Sí aparece en dicho folio, tercera columna parte central, en el cuadro correspondiente a las 21:00 horas, administrado nuevamente por Estefanía (SC), en concreto a las 20:06 horas.

Y definitivamente, en el folio 166 de 243, primera columna, parte superior, (el primer cuadrante), se describe que a las 9:47 horas, se le suministra nuevamente Levofloxacino, aunque en un volumen mayor que las demás dosis (todas eran de 100 ml, y esta lo es, de 200ml)."

La Sala sin embargo a la vista del folio 215 del expediente La FE UCI, no asume dicha conclusión, de la columna izquierda de este documento se desprende y por lo que se refiere a la medicación con Levofloxacino que se pauta el 13 de julio, cada 12 horas, si bien en la columna siguiente que al parecer es la indicación de la pauta concreta dirigida a enfermería solo se indica una dosis diaria, por lo que los servicios de enfermería habrían suministrado la dosis indicada.

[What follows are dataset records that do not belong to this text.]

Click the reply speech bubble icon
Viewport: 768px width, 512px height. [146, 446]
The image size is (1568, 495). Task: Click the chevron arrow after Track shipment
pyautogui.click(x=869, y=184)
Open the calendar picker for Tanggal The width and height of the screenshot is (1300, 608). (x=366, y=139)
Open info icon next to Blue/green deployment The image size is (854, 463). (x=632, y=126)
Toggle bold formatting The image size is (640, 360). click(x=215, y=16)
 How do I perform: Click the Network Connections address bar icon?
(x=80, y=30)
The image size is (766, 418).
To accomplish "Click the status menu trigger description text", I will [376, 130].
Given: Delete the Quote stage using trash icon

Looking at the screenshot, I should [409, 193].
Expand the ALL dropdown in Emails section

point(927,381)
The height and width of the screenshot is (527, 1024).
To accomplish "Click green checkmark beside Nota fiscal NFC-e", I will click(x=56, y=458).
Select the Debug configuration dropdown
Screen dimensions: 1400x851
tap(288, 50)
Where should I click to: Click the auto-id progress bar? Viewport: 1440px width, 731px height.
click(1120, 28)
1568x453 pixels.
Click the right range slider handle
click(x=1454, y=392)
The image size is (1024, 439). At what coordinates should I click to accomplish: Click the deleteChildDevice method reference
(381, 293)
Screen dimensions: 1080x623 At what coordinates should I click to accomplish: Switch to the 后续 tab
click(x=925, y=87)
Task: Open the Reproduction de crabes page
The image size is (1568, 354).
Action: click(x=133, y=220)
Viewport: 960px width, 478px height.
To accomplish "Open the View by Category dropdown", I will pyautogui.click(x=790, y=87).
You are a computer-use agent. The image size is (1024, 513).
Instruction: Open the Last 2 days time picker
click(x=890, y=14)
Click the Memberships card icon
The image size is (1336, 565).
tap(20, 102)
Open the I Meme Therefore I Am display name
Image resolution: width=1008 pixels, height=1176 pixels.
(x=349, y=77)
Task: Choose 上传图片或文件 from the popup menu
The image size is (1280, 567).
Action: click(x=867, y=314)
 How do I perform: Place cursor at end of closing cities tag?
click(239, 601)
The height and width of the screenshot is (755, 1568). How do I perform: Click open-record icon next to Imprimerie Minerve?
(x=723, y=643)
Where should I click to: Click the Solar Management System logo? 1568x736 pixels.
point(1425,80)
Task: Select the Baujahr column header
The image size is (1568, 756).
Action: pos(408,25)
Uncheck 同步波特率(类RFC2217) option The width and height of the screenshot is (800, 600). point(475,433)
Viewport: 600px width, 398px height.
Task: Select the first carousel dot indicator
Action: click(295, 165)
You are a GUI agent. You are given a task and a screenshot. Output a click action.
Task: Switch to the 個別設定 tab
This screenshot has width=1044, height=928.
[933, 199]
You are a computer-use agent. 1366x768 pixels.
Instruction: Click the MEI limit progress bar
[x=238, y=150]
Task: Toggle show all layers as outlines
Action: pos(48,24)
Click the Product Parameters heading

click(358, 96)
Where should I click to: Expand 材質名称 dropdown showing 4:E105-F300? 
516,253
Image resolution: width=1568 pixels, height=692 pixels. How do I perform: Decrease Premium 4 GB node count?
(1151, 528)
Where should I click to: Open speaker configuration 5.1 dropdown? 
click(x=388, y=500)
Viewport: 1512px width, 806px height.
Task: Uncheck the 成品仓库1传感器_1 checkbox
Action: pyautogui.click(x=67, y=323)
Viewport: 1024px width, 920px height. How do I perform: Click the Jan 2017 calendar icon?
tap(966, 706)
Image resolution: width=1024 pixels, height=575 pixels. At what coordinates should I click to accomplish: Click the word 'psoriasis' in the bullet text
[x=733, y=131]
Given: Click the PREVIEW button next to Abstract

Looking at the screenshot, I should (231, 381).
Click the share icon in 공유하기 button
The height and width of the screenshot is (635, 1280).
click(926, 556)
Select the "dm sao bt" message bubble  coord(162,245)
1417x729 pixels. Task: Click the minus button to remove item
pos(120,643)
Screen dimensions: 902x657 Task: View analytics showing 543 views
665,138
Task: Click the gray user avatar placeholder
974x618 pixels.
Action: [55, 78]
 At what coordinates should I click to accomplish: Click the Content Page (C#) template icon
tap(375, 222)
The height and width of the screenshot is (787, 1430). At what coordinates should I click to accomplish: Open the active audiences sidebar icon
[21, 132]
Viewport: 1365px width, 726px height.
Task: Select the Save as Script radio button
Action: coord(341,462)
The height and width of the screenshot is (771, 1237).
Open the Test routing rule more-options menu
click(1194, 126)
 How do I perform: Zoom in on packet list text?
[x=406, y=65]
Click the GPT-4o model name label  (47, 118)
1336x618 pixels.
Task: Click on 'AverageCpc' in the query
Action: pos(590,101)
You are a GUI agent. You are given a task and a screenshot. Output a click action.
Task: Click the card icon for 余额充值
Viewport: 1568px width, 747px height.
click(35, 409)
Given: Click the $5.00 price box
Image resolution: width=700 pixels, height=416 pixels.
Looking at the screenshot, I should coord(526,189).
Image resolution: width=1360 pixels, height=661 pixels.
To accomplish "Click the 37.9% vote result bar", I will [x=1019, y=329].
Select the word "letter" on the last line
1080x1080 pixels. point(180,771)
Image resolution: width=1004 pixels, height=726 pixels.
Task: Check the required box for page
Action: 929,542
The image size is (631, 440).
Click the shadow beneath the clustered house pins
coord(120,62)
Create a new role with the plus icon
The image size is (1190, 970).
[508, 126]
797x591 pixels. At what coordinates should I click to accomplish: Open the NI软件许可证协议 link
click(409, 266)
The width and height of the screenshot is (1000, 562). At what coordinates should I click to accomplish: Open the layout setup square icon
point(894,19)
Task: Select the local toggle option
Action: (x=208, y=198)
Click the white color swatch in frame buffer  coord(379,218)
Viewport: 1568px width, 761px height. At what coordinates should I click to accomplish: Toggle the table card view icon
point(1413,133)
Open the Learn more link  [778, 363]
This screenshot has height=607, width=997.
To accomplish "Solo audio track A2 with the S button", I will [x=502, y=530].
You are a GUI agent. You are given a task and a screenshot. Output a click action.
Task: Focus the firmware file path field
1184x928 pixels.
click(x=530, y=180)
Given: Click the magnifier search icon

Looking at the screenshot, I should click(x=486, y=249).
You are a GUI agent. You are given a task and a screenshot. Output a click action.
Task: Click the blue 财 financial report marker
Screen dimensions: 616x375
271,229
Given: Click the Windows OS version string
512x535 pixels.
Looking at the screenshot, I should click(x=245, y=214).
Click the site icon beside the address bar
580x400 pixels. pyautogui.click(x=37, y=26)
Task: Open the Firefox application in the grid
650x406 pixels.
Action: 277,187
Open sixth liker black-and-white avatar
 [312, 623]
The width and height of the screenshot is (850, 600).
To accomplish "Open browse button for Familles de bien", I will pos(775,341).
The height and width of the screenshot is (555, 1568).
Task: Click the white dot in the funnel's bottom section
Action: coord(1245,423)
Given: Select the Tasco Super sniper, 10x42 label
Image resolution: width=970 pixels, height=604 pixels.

Como vemos la interpretación de las anotaciones obrantes al folio 215 no es univoca y por ello no cabe aceptar sin más lo concluido por los actores, también es significativo que ninguno de los informes médicos analizados recoja por escrito que la medicación pautada no fue correctamente suministrada, y por ultimo no hay ninguna prueba técnica de la que se infiera, para el caso de dar credibilidad a lo alegado por los actores, que la omisión de una dosis de este antibiótico fue relevante en el resultado final, dadas las circunstancias concretas del paciente y la toma de otros antibióticos.

Procede en consecuencia desestimar la demanda.

NOVENO.- En cuanto a las costas, en los términos del art. 139 LJCA procede imponerlas a los recurrentes, si bien se limitan las del abogado de la administración a un máximo de 1.500 euros por todos os conceptos.

VISTOS los preceptos legales citados por las partes concordantes y de general aplicación.

Fallo

1º.- Se desestima el recurso contencioso administrativo número 137/2022, promovido por Dª Filomena, D. Jose Daniel Y D. Simón contra la resolución de la Conselleria de Sanidad de 20/diciembre/2021 que desestima la reclamación de responsabilidad patrimonial sanitaria 219/2018.

2º.- Con costas conforme al FD noveno.

Esta Sentencia no es firme y contra ella cabe, conforme a lo establecido en los artículos 86 y siguientes de la Ley Reguladora de la Jurisdicción Contencioso-administrativa, recurso de casación ante la Sala 3ª del Tribunal Supremo. Dicho recurso deberá prepararse ante esta Sección en el plazo de treinta días a contar desde el siguiente al de su notificación, debiendo tenerse en cuenta respecto del escrito de preparación de los que se planteen ante la Sala 3ª del Tribunal Supremo los criterios orientadores previstos en el Apartado III del Acuerdo de 20 de abril de 2016 de la Sala de Gobierno del Tribunal Supremo, sobre la extensión máxima y otras condiciones extrínsecas de los escritos procesales referidos al Recurso de Casación ante la Sala Tercera del Tribunal Supremo (BOE número 162 de 6 de julio de 2016).

Notifíquese esta Sentencia a las partes, y luego que gane firmeza líbrese certificación literal de la misma y remítase juntamente con el respectivo expediente administrativo al órgano demandado, sirviéndose acusar el oportuno recibo.

Así por nuestra sentencia de la que se llevará testimonio literal a los autos principales, juzgando lo pronunciamos, mandamos y firmamos.

PUBLICACIÓN.- La anterior sentencia ha sido leída y publicada en el día de su fecha por la Ilma. Sra. Magistrada Ponente de la misma, estando constituido el Tribunal en audiencia pública, de lo que, como Letrada de la Administración de Justicia de éste, doy fe.